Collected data
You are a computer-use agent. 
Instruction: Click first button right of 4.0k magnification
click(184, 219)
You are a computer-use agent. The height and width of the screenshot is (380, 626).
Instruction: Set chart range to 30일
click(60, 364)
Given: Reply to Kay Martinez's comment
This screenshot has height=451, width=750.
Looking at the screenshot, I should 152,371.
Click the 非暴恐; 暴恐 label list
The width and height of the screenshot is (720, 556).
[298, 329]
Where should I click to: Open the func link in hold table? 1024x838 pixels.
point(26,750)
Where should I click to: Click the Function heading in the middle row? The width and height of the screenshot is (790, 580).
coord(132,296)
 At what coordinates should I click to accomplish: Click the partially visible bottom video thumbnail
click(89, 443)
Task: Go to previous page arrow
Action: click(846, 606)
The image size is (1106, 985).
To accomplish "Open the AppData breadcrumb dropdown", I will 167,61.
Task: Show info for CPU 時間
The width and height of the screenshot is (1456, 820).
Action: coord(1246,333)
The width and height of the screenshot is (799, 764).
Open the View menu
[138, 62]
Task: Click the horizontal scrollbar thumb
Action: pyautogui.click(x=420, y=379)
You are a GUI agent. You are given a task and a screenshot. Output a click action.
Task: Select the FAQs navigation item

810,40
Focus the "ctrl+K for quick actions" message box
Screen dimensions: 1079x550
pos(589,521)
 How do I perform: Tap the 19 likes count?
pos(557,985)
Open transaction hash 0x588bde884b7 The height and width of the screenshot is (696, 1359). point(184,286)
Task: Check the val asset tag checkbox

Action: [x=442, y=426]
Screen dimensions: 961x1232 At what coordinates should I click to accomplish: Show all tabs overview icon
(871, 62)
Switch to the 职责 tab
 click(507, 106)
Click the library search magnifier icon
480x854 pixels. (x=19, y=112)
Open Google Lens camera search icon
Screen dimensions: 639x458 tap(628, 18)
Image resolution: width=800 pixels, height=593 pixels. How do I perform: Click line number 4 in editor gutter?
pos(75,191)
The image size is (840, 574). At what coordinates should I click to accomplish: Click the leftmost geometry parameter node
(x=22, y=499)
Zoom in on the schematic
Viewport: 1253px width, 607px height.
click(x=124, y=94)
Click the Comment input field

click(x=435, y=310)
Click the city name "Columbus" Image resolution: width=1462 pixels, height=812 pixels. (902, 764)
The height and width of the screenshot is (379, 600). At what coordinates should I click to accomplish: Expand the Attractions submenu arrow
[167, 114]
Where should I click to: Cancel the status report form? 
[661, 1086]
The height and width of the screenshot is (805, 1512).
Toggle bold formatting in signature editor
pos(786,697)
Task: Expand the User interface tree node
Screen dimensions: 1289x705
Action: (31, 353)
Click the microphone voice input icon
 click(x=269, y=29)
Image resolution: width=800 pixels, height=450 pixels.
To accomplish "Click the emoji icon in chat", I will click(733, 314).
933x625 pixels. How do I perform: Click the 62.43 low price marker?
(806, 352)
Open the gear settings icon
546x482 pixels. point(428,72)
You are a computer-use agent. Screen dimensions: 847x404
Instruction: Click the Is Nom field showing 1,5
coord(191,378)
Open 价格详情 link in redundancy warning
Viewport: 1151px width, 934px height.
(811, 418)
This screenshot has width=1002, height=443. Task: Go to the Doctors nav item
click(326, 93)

**Work order**
Please restate the records in full, word for word.

**Answer to the problem**
You are a computer-use agent. 
Instruction: Click first button right of 4.0k magnification
click(184, 219)
You are a computer-use agent. The height and width of the screenshot is (380, 626).
Instruction: Set chart range to 30일
click(60, 364)
Given: Reply to Kay Martinez's comment
This screenshot has height=451, width=750.
Looking at the screenshot, I should 152,371.
Click the 非暴恐; 暴恐 label list
The width and height of the screenshot is (720, 556).
[298, 329]
Where should I click to: Open the func link in hold table? 1024x838 pixels.
point(26,750)
Where should I click to: Click the Function heading in the middle row? The width and height of the screenshot is (790, 580).
coord(132,296)
 At what coordinates should I click to accomplish: Click the partially visible bottom video thumbnail
click(89, 443)
Task: Go to previous page arrow
Action: click(846, 606)
The image size is (1106, 985).
To accomplish "Open the AppData breadcrumb dropdown", I will 167,61.
Task: Show info for CPU 時間
The width and height of the screenshot is (1456, 820).
Action: coord(1246,333)
The width and height of the screenshot is (799, 764).
Open the View menu
[138, 62]
Task: Click the horizontal scrollbar thumb
Action: pyautogui.click(x=420, y=379)
You are a GUI agent. You are given a task and a screenshot. Output a click action.
Task: Select the FAQs navigation item

810,40
Focus the "ctrl+K for quick actions" message box
Screen dimensions: 1079x550
pos(589,521)
 How do I perform: Tap the 19 likes count?
pos(557,985)
Open transaction hash 0x588bde884b7 The height and width of the screenshot is (696, 1359). point(184,286)
Task: Check the val asset tag checkbox

Action: [x=442, y=426]
Screen dimensions: 961x1232 At what coordinates should I click to accomplish: Show all tabs overview icon
(871, 62)
Switch to the 职责 tab
 click(507, 106)
Click the library search magnifier icon
480x854 pixels. (x=19, y=112)
Open Google Lens camera search icon
Screen dimensions: 639x458 tap(628, 18)
Image resolution: width=800 pixels, height=593 pixels. How do I perform: Click line number 4 in editor gutter?
pos(75,191)
The image size is (840, 574). At what coordinates should I click to accomplish: Click the leftmost geometry parameter node
(x=22, y=499)
Zoom in on the schematic
Viewport: 1253px width, 607px height.
click(x=124, y=94)
Click the Comment input field

click(x=435, y=310)
Click the city name "Columbus" Image resolution: width=1462 pixels, height=812 pixels. (902, 764)
The height and width of the screenshot is (379, 600). At what coordinates should I click to accomplish: Expand the Attractions submenu arrow
[167, 114]
Where should I click to: Cancel the status report form? 
[661, 1086]
The height and width of the screenshot is (805, 1512).
Toggle bold formatting in signature editor
pos(786,697)
Task: Expand the User interface tree node
Screen dimensions: 1289x705
Action: (31, 353)
Click the microphone voice input icon
 click(x=269, y=29)
Image resolution: width=800 pixels, height=450 pixels.
To accomplish "Click the emoji icon in chat", I will click(733, 314).
933x625 pixels. How do I perform: Click the 62.43 low price marker?
(806, 352)
Open the gear settings icon
546x482 pixels. point(428,72)
You are a computer-use agent. Screen dimensions: 847x404
Instruction: Click the Is Nom field showing 1,5
coord(191,378)
Open 价格详情 link in redundancy warning
Viewport: 1151px width, 934px height.
(811, 418)
This screenshot has width=1002, height=443. Task: Go to the Doctors nav item
click(326, 93)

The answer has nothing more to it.